◆ **YOUR ASSIGNMENT**:
Lines to restate from the data below: from the one containing "Given: Close the Automation Command List tab" to the one containing "Click the 3.64 gzipped size number", both included. Give them again exactly, and only them.

━━━━

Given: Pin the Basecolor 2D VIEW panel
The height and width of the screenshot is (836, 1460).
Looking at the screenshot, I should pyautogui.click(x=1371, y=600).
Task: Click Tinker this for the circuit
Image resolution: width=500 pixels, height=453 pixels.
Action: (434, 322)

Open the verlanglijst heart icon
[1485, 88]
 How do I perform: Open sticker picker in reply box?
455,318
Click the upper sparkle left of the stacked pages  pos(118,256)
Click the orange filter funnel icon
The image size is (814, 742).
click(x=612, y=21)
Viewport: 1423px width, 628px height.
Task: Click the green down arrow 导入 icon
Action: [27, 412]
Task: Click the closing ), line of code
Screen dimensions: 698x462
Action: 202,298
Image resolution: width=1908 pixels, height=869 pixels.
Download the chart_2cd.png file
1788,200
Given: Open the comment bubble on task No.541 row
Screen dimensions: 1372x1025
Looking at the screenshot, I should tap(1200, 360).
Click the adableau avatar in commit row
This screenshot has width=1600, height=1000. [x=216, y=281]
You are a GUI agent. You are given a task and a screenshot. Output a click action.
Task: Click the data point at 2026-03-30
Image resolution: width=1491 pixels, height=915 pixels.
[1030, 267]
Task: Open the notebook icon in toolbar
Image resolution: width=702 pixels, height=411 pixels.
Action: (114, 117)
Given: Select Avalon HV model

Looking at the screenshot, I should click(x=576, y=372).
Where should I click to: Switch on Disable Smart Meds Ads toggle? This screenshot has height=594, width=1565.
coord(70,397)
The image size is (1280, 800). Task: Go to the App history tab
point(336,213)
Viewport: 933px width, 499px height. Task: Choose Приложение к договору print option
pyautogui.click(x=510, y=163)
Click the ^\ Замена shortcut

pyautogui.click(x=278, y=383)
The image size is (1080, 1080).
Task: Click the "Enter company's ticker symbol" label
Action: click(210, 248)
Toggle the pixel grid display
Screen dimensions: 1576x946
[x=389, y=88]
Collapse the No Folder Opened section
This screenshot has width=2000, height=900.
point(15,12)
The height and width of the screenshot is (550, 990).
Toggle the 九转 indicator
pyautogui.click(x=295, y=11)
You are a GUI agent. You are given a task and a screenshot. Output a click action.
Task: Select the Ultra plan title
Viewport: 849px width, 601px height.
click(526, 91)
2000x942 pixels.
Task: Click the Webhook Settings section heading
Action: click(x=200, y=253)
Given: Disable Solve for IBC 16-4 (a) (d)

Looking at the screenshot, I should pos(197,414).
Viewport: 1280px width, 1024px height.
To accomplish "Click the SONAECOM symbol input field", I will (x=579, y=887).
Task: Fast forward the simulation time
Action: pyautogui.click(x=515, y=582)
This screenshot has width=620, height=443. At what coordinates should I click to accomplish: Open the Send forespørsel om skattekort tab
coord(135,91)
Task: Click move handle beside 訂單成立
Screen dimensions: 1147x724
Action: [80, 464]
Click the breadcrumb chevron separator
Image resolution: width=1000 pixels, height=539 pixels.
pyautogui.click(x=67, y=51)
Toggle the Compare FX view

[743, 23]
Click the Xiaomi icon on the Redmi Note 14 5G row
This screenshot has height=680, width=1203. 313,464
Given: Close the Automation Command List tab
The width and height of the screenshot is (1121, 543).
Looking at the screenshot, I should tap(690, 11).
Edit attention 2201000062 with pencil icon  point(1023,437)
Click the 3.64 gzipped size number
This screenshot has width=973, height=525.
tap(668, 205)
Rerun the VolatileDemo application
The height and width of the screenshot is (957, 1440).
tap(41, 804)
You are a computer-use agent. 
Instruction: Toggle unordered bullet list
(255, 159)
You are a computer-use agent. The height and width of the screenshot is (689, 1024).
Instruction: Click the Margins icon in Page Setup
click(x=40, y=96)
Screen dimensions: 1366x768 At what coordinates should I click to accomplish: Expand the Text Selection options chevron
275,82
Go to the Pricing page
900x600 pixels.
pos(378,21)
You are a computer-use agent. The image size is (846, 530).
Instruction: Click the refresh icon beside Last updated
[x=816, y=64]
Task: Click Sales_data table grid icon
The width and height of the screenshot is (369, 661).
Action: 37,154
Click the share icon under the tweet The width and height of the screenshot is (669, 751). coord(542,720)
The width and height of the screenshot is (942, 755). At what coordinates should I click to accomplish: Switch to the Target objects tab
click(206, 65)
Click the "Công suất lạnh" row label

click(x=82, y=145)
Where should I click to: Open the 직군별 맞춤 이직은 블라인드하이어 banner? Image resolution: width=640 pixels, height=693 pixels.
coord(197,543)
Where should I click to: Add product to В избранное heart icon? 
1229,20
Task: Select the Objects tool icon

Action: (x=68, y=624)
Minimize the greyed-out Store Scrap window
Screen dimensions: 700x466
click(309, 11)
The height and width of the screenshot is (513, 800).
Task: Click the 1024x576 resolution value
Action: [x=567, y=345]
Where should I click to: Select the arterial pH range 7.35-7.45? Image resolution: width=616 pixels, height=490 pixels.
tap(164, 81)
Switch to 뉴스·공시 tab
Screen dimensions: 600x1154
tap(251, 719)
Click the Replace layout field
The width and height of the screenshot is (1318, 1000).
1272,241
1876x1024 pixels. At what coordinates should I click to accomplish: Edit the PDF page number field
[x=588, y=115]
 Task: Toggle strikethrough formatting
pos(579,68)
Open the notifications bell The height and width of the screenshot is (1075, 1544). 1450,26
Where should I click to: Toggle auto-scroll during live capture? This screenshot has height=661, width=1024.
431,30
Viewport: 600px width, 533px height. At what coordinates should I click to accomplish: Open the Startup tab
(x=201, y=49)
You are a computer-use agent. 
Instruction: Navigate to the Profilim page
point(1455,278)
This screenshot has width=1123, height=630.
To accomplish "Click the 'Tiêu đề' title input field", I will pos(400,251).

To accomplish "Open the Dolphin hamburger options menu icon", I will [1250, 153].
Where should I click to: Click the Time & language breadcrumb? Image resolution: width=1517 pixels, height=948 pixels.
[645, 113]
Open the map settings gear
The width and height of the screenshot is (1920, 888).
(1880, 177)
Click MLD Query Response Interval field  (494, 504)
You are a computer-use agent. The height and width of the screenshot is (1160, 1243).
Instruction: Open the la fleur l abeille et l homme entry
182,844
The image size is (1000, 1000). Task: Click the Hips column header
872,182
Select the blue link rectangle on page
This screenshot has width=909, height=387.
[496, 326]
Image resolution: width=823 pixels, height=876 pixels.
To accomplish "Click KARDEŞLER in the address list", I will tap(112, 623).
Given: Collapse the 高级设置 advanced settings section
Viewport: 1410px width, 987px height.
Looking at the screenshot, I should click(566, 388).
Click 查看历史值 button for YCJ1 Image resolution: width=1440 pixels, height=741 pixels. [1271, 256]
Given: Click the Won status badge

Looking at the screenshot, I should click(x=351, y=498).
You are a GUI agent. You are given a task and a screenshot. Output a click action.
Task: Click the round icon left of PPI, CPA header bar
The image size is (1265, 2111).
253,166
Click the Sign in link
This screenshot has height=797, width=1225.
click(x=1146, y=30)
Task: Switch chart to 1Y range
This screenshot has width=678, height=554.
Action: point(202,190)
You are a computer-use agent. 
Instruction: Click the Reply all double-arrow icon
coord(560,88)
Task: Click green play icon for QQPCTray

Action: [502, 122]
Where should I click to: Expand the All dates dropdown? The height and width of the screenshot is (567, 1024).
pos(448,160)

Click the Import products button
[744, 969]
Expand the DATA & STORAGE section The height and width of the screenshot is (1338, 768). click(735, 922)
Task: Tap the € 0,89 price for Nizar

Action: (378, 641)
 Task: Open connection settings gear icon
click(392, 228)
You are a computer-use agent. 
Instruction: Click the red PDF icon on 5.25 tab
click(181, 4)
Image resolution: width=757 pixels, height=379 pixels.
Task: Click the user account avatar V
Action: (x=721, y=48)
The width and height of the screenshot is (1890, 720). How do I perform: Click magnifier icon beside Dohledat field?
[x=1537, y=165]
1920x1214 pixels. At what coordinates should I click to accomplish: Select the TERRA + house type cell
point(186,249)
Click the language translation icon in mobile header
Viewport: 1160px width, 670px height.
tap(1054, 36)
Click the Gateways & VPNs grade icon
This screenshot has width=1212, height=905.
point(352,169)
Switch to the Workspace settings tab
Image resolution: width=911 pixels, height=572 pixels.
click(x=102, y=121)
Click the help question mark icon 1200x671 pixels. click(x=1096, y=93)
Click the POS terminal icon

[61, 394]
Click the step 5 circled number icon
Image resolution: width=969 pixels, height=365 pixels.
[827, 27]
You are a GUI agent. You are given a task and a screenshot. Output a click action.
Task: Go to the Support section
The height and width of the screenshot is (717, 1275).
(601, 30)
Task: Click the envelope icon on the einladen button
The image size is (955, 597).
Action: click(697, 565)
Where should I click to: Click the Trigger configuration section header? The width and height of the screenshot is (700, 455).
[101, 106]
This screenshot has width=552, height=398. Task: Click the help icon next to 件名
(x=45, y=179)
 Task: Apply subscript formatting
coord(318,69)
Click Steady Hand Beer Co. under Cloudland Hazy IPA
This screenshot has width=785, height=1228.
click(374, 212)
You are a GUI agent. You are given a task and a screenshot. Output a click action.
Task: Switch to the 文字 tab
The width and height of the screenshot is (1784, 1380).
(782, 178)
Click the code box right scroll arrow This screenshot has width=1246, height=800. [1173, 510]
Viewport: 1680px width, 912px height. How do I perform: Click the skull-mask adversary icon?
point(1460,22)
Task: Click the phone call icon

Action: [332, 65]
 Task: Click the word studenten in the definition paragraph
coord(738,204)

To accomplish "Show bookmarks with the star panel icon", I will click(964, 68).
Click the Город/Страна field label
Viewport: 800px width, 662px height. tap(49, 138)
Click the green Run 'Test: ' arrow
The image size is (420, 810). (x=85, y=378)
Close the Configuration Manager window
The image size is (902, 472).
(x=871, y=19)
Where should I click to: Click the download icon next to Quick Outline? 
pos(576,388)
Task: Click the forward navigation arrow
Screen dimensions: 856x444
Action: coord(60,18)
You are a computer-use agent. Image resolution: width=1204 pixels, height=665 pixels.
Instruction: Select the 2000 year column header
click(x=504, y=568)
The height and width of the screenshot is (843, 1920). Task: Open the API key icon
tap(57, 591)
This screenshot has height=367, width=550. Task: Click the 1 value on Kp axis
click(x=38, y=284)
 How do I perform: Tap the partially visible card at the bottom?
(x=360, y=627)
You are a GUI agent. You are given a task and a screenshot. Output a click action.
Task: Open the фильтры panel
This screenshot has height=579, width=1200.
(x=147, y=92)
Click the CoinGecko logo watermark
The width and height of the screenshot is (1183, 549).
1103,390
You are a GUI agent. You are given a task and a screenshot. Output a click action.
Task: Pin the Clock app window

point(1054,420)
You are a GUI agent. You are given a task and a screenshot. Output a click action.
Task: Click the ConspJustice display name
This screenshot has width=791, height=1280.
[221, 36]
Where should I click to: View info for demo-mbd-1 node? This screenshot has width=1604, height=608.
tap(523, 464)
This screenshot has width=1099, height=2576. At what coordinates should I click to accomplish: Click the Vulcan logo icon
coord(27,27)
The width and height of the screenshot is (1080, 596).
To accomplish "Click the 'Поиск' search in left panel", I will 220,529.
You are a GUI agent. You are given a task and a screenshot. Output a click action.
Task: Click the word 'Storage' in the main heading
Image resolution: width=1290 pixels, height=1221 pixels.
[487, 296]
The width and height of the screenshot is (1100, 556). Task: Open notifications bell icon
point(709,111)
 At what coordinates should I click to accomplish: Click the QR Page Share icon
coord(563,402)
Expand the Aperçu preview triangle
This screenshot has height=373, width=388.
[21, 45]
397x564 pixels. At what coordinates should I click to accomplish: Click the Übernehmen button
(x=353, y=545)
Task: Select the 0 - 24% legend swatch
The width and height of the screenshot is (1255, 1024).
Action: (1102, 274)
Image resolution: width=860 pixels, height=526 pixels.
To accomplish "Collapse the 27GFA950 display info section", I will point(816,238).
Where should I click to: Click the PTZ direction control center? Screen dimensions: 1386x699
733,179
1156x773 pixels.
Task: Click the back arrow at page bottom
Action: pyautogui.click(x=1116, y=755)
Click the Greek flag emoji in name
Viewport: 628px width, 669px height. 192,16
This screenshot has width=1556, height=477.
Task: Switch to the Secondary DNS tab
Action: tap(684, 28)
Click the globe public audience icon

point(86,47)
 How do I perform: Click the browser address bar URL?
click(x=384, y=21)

━━━━

◆ **TASK RESULT**:
Given: Close the Automation Command List tab
The width and height of the screenshot is (1121, 543).
Looking at the screenshot, I should tap(690, 11).
Edit attention 2201000062 with pencil icon  point(1023,437)
Click the 3.64 gzipped size number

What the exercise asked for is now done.